Je regarde Monsieur découvrir son corps et je retrouve des impressions que je vis constamment ces temps-ci.
Monsieur, 11 mois et quelques, a passé des semaines à chercher le moyen de faire du quatre pattes, puis il a essayé de se lever. Maintenant il essaie de se lâcher, bientôt ce sera la marche. Nous y sommes tous passé, un apprentissage banal et pourtant tellement passionnant.
Le jeune enfant possède un corps qu’il ne possède pas. Il sait, il sent qu’il peut se l’approprier, lui faire faire quelque chose. Il le voit chez les autres, mais peine parfois bien longtemps. Ça ne s’explique pas, ça ne se montre pas, ça se guide à peine. Un jour, un geste et soudain le corps sent et l’enfant sait. Pas toujours adroitement mais du moment que le corps a senti ce qu’il fallait obtenir, l’esprit peut l’appréhender et le perfectionner.
Il en va de même en Aïkido. J’y ai parfois l’impression de redécouvrir mon corps, d’être de nouveau un enfant qui ne sait comment se mouvoir. Comment ça mettre mon bassin droit ? Quoi ça fléchir les genoux dans cette position ? Mais ça ne marche pas cette technique, on est faible et en déséquilibre !!!
Puis à un moment le corps sent. Le système proprioceptif fait percevoir au cerveau la force d’un équilibre possible. Ça se joue à peu, quelques détails, l’emplacement des pieds, la répartition du poids, le rapport des membres. Et soudain l’insurmontable résistance de notre partenaire devient un autre corps, malléable comme le notre qu’il devient possible de renverser l’espace d’un instant.

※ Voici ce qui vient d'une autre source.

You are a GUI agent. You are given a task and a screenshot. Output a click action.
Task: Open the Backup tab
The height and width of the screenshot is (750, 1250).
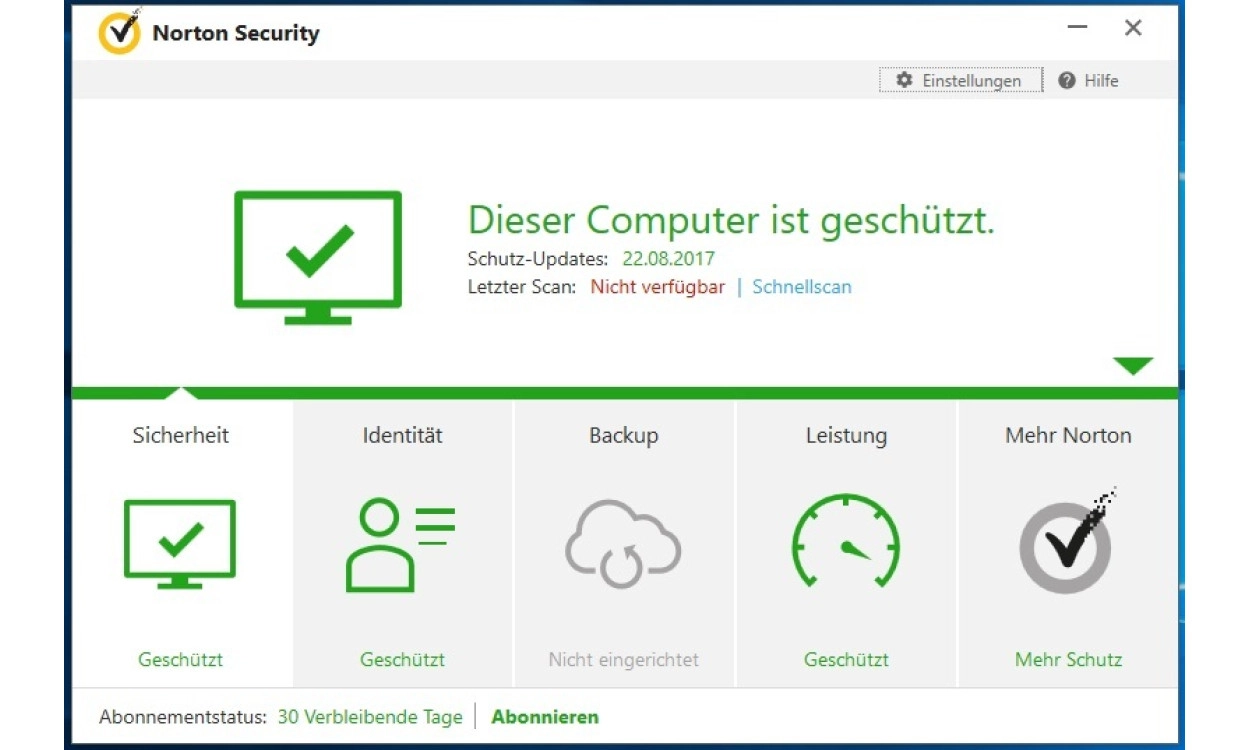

Au début des pratiques, je répétais le mouvement de manière répétitive sans sentir de progression. Maintenant je sens plus. Je sens aussi que je suis loin du compte, mais au moins j’ai compris ce que je dois sentir, comme l’enfant qui a compris qu’il doit chercher l’équilibre, sans que ce soit facile à obtenir pour autant.
Depuis que je fais de l’aïkido, je me dis qu’il doit être possible d’en appliquer la philosophie aux rapports humains.
Quelle philosophie ? Celle de simplement retourner l’assaillant à sa propre agressivité. Garder sa propre intégrité en contenant le risque présenté par l’autre.
La transposition logique est la maîtrise et le calme, l’impassibilité fasse à l’agression psychologique. Sauf que le calme forcé ne fait rien. C’est juste une façade devant un tréfonds bouillonnant si c’est le calme pour le calme, sans rien pour l’appuyer.
Peu à peu je comprends qu’en aïkido, partir avec une technique pré-déterminée court à l’échec. Oui lors d’une pratique dirigée c’est ce que l’on fait. Mais en condition plus réaliste ou en pratique libre, c’est participer à un mouvement commun avec l’autre.
Ainsi je comprends que je ne peux pas appréhender toute situation avec une même stratégie, prédéfinie à l’avance. Je ne peux pas assumer un état d’esprit pour lui-même, tout comme je ne peux pas pratiquer une technique sans ressentir l’équilibre et le lien avec mon partenaire.